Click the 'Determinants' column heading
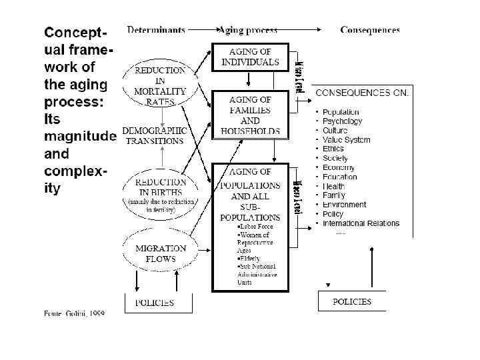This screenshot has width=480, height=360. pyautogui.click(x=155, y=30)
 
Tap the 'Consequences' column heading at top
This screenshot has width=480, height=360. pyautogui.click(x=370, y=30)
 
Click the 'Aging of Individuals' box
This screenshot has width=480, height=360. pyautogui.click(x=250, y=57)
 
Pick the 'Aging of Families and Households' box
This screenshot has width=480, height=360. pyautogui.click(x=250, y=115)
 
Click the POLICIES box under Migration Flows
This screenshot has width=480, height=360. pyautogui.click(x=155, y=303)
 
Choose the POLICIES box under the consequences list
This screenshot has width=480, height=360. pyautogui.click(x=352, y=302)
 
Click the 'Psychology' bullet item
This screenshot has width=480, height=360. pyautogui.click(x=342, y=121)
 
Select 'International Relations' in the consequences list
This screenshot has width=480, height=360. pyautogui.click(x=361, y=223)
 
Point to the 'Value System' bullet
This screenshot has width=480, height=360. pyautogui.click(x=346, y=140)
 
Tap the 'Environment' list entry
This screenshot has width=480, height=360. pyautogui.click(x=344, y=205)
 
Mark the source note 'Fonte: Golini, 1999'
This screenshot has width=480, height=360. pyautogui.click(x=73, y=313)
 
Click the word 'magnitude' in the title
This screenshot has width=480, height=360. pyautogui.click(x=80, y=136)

################

Rescale the rows from the line holding "Click the word 'magnitude' in the title" through the end of the rows, inclusive. Reproduce those lines in full, requests included, with each click coordinate in the answers multiplied by 0.9 and rounded to a whole number, halves rounded up.

Click the word 'magnitude' in the title
This screenshot has width=480, height=360. pyautogui.click(x=72, y=122)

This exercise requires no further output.